Conditions d’éligibilité et démarches à connaître
Le prêt participatif relance s’adresse en priorité aux entreprises qui peuvent présenter une trajectoire solide et des fondamentaux robustes avant la crise sanitaire. L’accès dépend de plusieurs critères distincts :
- Être une PME ou une ETI enregistrée en France
- Afficher un chiffre d’affaires supérieur à deux millions d’euros si l’on est une PME
- Justifier de comptes certifiés et d’un historique financier stable avant 2020
- Bénéficier d’une cotation Banque de France de 5+ ou mieux
- Ne pas être en procédure collective au moment de la demande
Les sociétés ayant déjà contracté un PGE profitent d’un accès plus souple : il s’agit d’apporter un complément à un plan de financement déjà engagé. Le prêt participatif est plafonné à 12,5 % du chiffre d’affaires pour une PME, 8,4 % pour une ETI. Cette limite vise à éviter de déséquilibrer la structure financière.

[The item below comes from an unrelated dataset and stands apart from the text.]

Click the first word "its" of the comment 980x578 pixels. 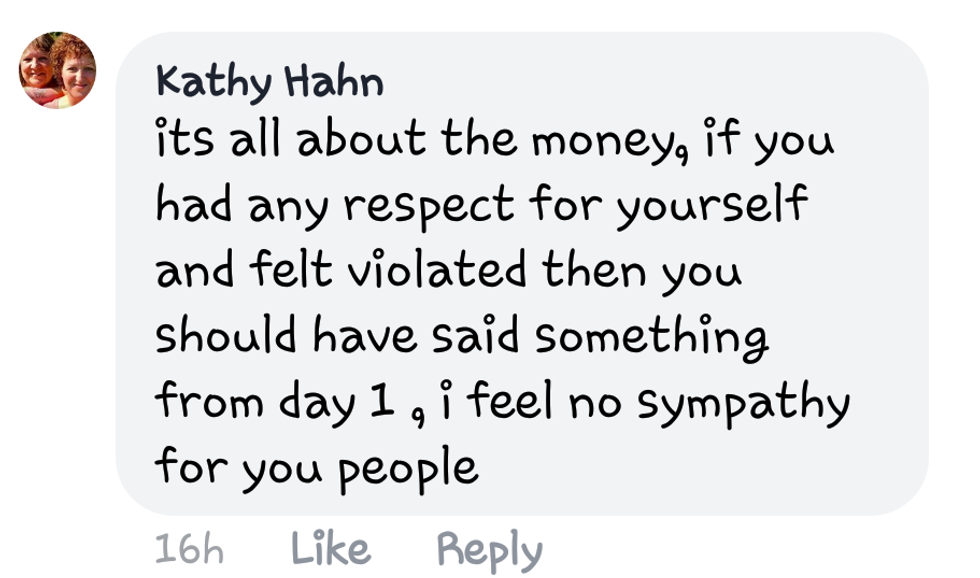tap(184, 137)
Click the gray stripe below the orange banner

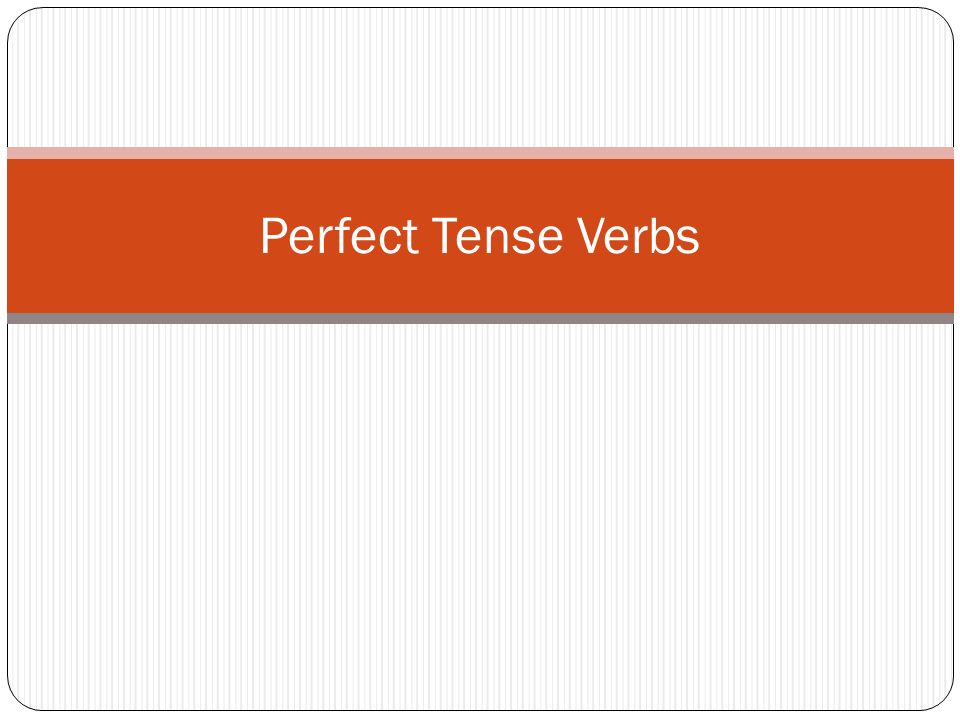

Pour faire une demande, il faut passer par sa banque habituelle ou une société de financement partenaire. Le dossier doit être solide : plan de développement, capacité de remboursement, comptes détaillés, tout doit être prêt. La demande est instruite par la banque, l’État apporte sa garantie, la Banque de France contrôle la cohérence des notations.
Transparence sur le projet, solidité des comptes et cohérence stratégique sont attendus. Les entreprises doivent prouver leur vision à moyen terme et convaincre à la fois le banquier et les services publics.

Quels projets peuvent concrètement bénéficier d’un prêt participatif ?
Le prêt participatif relance est destiné à des projets de développement concrets, capables de générer de la croissance. Il n’est pas question de couvrir des besoins de trésorerie courants ou de combler des pertes antérieures. Ce dispositif vise l’investissement, la création de valeur, l’ouverture de nouveaux marchés.
Voici quelques exemples de projets pouvant être financés :
- extension de capacités industrielles ;
- modernisation de l’outil de production ;
- innovation technologique ;
- déploiement commercial à l’international ;
- transformation numérique.
L’idée : impulser une vraie dynamique de relance et renforcer la compétitivité sur plusieurs années. Un plan d’affaires solide et détaillé est indispensable : il doit chiffrer les investissements, exposer la stratégie de croissance, et préciser l’impact sur la rentabilité, l’emploi, la pérennité.
Le prêt participatif vient compléter d’autres sources de financement, qu’il s’agisse d’un PGE ou de fonds propres. Les projets privilégiés sont ceux portés par des PME ou ETI qui s’inscrivent dans la durée et créent une dynamique sur leur territoire. Toujours la même ligne : soutenir la transformation productive, l’internationalisation ou la transition numérique, pour permettre à l’entreprise de changer d’échelle. Demain, les entreprises qui sauront saisir cette opportunité pourraient bien devenir les nouvelles locomotives de la relance économique française.